İnsan düşünen bir varlıktır. Diğer canlılardan farklı olarak düşünmekle de kalmaz, yorumlar, eleştirir, düzeltir, kırar ya da bozar! Tüm bunları yaparken, farkında olmadan kendi de bozulur! Hele de cephesi perçinleşmiş, tunç bir sütreye rastladıysa… Bu safhada mücadeleye girişmişse en büyük başkaldırı yine kendisinedir. Doğumundan beri geliştirdiği tüm bilgi ve birikimleri, bu sağlam duvara toslamıştır! Bu sınavı geçmek ayrı bir mesaidir artık. Her aşaması ayrı ders ve çıkarımlar ile süslenmiş olgunlaşma aşamalarını bir kalemde silmek, değiştirmek hiç kolay olmayacaktır! En nihayetinde elinden bir şey gelmiyorsa, dertlenir, söylenir, şikâyetlenir… Önce içten içe! Sonrasında dışa vurmaya başlar… Bu sızlanmaları duyanlar tecrit ve dışlamaya varan davranışlar sergilerler. Tarih, düzene çomak sokanların acı hikâyeleri ile doludur. Yalnız bir de şu var ki, gelişmiş toplumlar bu acı hikâyelerden ders çıkarıp, doğruyu mihenk kılıp yükselmişlerdir…

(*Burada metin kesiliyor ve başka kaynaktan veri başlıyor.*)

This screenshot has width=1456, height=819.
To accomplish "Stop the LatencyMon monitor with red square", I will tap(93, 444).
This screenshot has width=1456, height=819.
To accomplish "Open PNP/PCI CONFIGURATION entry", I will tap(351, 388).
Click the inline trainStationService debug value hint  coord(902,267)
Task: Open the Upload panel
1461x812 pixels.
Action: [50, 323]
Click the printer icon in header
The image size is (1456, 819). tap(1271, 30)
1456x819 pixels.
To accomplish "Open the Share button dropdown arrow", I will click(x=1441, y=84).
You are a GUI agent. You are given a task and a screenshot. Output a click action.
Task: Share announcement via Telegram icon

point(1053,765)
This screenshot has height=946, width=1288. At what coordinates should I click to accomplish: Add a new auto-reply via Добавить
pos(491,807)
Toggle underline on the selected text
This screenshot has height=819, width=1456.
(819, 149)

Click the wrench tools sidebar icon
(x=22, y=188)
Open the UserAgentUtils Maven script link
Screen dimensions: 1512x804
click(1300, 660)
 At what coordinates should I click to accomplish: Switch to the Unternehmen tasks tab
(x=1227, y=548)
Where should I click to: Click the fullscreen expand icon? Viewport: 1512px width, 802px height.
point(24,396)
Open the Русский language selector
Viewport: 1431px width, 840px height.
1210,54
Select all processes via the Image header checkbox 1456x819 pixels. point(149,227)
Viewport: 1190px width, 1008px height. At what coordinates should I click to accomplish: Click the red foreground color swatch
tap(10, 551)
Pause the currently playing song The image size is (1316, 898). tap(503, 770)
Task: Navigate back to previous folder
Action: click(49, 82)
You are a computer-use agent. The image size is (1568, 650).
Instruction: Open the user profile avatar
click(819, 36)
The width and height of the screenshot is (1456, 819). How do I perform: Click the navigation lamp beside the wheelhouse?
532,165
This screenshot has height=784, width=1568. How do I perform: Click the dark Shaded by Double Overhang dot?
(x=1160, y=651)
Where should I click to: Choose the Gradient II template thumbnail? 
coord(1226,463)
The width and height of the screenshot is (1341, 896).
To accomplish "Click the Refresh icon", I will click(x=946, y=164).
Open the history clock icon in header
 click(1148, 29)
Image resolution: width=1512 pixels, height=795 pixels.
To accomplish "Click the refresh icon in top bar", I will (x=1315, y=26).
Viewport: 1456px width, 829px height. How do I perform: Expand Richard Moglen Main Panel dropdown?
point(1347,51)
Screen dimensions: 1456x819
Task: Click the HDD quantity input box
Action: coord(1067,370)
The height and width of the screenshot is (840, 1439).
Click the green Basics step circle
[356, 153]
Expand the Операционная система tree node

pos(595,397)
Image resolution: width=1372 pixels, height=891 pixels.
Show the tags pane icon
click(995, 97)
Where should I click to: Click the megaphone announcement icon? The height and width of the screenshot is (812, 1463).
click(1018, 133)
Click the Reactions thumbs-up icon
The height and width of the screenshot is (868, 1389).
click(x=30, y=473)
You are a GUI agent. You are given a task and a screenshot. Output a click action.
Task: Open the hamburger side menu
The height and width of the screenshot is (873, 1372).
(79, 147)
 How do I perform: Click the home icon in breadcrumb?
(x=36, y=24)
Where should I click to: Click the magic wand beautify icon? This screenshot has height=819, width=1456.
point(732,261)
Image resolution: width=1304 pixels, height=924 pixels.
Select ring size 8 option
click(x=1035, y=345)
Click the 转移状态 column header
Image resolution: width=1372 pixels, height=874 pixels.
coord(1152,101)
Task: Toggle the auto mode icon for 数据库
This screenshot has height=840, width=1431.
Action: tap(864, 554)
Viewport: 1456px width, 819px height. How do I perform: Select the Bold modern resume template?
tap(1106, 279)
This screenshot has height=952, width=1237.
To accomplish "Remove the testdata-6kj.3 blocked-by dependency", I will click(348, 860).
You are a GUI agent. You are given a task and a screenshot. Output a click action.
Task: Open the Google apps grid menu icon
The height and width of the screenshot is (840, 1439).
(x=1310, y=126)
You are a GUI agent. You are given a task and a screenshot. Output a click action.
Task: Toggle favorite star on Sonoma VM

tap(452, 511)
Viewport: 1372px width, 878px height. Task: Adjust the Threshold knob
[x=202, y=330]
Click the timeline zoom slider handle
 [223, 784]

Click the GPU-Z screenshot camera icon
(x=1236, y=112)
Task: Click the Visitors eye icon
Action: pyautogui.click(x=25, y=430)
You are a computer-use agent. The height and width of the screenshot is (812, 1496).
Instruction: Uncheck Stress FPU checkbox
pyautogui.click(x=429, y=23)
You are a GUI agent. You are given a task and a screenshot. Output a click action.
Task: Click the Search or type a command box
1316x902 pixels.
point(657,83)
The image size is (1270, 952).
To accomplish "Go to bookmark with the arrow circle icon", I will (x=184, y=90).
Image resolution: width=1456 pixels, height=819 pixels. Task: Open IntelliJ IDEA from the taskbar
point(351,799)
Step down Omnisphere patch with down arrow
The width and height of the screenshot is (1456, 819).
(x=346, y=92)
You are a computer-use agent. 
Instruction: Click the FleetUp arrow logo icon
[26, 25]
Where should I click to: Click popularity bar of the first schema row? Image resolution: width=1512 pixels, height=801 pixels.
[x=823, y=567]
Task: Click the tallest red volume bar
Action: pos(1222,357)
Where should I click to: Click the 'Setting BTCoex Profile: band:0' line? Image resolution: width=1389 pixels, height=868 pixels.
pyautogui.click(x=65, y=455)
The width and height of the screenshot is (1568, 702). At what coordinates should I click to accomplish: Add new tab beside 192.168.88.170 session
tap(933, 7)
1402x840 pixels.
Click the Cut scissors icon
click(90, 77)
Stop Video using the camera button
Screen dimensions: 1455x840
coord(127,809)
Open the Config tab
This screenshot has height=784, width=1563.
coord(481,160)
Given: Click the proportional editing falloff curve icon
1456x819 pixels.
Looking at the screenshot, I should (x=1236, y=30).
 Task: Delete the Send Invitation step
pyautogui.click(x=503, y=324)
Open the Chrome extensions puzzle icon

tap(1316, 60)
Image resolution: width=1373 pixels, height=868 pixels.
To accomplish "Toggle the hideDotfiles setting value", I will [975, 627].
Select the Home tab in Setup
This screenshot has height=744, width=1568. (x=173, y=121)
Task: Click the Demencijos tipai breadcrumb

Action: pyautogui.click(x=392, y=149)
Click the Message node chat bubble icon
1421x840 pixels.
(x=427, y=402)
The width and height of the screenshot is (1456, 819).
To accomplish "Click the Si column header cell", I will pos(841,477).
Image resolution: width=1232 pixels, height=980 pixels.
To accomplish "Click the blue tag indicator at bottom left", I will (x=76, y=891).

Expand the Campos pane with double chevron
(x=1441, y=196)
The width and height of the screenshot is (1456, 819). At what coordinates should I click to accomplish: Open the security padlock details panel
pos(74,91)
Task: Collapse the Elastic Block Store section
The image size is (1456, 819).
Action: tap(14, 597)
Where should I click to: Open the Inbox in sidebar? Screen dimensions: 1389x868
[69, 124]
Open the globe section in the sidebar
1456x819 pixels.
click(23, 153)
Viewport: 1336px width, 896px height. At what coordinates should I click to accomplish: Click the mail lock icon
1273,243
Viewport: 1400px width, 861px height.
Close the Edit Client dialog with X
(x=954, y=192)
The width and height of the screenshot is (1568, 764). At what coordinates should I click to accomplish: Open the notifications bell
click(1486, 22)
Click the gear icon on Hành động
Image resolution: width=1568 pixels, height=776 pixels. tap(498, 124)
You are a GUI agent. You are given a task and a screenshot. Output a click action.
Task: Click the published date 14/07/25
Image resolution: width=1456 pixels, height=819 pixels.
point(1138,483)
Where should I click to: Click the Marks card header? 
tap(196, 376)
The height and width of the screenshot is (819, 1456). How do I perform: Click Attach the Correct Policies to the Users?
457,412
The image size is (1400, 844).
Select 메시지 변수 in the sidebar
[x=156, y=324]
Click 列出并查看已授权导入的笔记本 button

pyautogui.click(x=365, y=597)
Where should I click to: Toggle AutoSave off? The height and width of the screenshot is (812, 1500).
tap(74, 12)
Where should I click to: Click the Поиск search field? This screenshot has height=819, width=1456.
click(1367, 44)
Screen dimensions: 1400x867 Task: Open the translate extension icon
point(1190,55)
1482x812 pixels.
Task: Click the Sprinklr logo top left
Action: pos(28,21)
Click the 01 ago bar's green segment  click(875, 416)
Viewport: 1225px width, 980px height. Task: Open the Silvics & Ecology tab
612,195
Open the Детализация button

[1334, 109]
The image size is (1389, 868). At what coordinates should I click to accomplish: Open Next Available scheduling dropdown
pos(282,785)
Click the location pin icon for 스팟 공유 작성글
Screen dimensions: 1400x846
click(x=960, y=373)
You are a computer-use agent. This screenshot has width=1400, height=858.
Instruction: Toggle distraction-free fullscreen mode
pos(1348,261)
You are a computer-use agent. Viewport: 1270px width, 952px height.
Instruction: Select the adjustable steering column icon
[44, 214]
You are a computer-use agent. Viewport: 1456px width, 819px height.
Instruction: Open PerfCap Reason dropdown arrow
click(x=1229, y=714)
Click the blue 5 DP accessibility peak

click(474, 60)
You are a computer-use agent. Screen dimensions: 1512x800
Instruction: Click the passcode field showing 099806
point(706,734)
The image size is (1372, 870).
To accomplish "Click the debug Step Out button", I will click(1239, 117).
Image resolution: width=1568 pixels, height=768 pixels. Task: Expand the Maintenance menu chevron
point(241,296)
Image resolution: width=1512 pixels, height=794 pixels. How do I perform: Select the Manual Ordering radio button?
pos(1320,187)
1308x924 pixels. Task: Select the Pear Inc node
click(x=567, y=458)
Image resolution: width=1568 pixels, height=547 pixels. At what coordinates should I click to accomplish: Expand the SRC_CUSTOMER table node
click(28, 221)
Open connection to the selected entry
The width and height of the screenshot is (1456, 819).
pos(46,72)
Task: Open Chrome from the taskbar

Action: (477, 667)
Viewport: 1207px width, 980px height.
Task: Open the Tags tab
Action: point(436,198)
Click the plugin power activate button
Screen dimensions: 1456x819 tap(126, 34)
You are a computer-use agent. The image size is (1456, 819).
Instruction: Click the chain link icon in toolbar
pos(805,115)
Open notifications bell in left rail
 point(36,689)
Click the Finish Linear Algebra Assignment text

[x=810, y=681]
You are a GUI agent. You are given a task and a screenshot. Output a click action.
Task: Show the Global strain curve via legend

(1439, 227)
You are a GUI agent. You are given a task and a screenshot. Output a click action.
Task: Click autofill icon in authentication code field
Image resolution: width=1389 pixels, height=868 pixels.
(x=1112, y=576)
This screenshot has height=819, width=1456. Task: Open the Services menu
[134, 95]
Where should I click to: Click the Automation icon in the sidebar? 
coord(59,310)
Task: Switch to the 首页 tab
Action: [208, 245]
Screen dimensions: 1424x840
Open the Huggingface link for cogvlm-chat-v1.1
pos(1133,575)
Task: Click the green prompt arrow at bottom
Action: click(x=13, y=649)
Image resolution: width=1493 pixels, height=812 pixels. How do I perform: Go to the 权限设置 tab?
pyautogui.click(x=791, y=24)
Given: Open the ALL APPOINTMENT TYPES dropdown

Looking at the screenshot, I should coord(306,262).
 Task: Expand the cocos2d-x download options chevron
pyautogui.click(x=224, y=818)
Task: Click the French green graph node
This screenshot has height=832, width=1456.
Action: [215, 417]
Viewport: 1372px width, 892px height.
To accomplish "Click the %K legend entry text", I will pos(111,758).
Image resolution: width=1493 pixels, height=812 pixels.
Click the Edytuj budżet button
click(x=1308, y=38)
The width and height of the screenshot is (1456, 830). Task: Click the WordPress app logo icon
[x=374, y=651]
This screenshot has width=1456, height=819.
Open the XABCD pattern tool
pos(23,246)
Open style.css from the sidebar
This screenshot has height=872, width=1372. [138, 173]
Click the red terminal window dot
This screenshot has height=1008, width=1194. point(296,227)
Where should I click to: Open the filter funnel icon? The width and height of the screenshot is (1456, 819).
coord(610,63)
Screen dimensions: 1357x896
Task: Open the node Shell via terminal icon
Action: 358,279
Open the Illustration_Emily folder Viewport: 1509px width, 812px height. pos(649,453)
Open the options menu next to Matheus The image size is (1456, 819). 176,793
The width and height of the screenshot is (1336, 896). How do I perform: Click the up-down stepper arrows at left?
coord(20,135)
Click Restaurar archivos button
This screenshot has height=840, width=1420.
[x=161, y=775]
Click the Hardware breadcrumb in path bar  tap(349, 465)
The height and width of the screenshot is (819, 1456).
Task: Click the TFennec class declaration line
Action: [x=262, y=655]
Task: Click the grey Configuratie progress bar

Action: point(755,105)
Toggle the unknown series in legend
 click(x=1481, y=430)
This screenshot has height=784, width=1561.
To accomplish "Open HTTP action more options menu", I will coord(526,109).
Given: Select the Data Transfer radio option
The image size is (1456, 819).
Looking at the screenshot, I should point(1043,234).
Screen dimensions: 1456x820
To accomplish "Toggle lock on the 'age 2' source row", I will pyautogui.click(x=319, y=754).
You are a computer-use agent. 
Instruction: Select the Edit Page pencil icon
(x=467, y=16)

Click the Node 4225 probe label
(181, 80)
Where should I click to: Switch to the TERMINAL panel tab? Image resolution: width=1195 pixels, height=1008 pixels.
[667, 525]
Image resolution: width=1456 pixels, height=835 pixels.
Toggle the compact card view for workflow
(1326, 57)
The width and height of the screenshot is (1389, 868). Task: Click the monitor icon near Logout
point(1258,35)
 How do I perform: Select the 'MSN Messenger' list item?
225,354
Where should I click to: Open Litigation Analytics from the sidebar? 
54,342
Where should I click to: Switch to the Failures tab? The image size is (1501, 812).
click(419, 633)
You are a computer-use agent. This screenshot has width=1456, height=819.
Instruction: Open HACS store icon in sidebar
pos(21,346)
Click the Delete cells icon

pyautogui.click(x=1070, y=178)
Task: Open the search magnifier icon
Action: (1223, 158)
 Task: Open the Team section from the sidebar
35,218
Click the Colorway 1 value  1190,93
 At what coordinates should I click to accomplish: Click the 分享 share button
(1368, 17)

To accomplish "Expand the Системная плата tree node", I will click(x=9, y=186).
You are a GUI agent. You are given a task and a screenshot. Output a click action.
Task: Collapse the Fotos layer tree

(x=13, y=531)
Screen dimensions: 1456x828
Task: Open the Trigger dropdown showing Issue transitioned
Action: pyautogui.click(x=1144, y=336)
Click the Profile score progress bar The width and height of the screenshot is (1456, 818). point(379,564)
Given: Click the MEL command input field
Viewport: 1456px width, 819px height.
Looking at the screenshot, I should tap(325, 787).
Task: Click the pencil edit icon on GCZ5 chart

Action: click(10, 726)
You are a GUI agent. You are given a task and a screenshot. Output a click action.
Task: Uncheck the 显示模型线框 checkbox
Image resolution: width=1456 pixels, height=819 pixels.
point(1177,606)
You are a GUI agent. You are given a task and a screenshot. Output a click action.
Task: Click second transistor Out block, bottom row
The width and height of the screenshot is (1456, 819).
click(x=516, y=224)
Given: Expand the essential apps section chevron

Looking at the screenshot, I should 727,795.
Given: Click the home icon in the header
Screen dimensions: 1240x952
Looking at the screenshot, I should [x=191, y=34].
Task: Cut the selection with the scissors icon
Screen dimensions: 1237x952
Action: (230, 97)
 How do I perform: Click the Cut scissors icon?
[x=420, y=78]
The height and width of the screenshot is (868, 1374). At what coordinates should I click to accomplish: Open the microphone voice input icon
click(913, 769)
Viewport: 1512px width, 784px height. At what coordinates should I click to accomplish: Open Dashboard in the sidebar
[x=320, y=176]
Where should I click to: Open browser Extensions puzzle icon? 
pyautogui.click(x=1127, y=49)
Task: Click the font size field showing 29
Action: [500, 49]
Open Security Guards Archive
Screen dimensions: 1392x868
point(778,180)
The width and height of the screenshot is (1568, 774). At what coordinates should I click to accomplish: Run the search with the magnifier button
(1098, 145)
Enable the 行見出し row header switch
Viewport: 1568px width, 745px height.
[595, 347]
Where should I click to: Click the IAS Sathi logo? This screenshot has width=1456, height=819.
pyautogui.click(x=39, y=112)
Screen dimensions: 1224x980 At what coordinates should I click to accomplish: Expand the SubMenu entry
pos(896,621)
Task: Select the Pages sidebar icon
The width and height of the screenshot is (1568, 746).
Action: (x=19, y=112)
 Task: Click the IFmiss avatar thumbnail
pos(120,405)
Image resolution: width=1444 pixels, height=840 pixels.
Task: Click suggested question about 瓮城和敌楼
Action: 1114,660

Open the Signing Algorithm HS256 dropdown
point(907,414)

Çoruma gelen misafirlerimizi gezdiriyorduk. Dünyanın merkezinden bahsettik onlara; Çorumdan… Medeniyetlere ev sahipliği yaptığından, Hititlerden, leblebiden, Ulu Cami'den, Yedi Sekiz Hasan Paşa'dan… Yolumuz dünyanın en dar sokağına düştü. Burası da görülmesi gereken ve esprisi olan yerler arasında… Tarihi meydanda, Ulu Cami'nin yanında gözünüzün görebildiği yerler arasında bir lokasyon. Belediye çok güzel dizayn etmiş, restoresini yapıp ilgili esnaflara da kiraya vermiş. Buraya kadar her şey güzel. Adımımızı sokağa atıp, ilerledikçe sokağın dokusuna, hele de turistik görüntüsüne hiç de yakışmayan manzaralar görmeye başladık. Bazı dükkânları işleten kişilerin dağınık, salaş ve özensiz sunumları gözümüzü yakacak cinstendi. Misafirlerimiz bu dükkânları görmesinler diye uzaklaştırmaya çalıştım. Kendi evinizde özensiz olmanız sadece sizi ilgilendirir ama bir şehrin tanıtım malzemesi olan bir yapıda özensiz olamazsınız! Bu durum Çoruma ve Çorumluya halel getirir…
O an orada gördüğüm vaziyeti yandaki dükkânlardan birisine sordum. Onlar da durumdan şikâyetçi olduklarını, ikazlarına da aldırmadıklarından bahsetti. Yapılan yanlışı birey olarak karşınızdakine söylerseniz, düşman edinirsiniz. Eğer karşınızdaki olgun insansa bu teşebbüs olumlu sonuçlanabilir. Ama günümüzde bu zor!
Onca düşünen insan! Sokaklarda, yollarda, mahallelerinde… Hele bir karşı karşıya gelsinler! Eyvah! Nerede şu dil denen nesne? Neden kullanmaz? Neden doğru anlamaz ve neden yokuşa sürüp inat eder?
Güzel, iyi, yanlış, mükemmel, kötü gibi tanımlar üzerinde farklı yorumlar yapılabilir. Hepsine de saygı duyarım. Ama doğru tektir! Ok gibidir… Kalbine gelse de acıtmaz, sindirirsin! Pansumana ihtiyacı da yoktur; Bilirsin, geçer… Doğru acıtmaz! Uzun zaman geçse de içten içten tedavi eder seni. Yanındaysa eğer, hep başını okşar anne şefkatiyle… Geçenlerde on yıl yemiş bir tanıdık çıktı içerden. Adam on yaş genç! İnanamadım! Duramadım, takıldım: İçeride zaman tersine mi işliyor, gençleşmişsin! Güldü ve devam etti: Suçum yoktu ki!
Doğru, adama koymaz! Doğru olduğunu bilmek sana yeter, geri kalan hiçbir şey sende durmaz!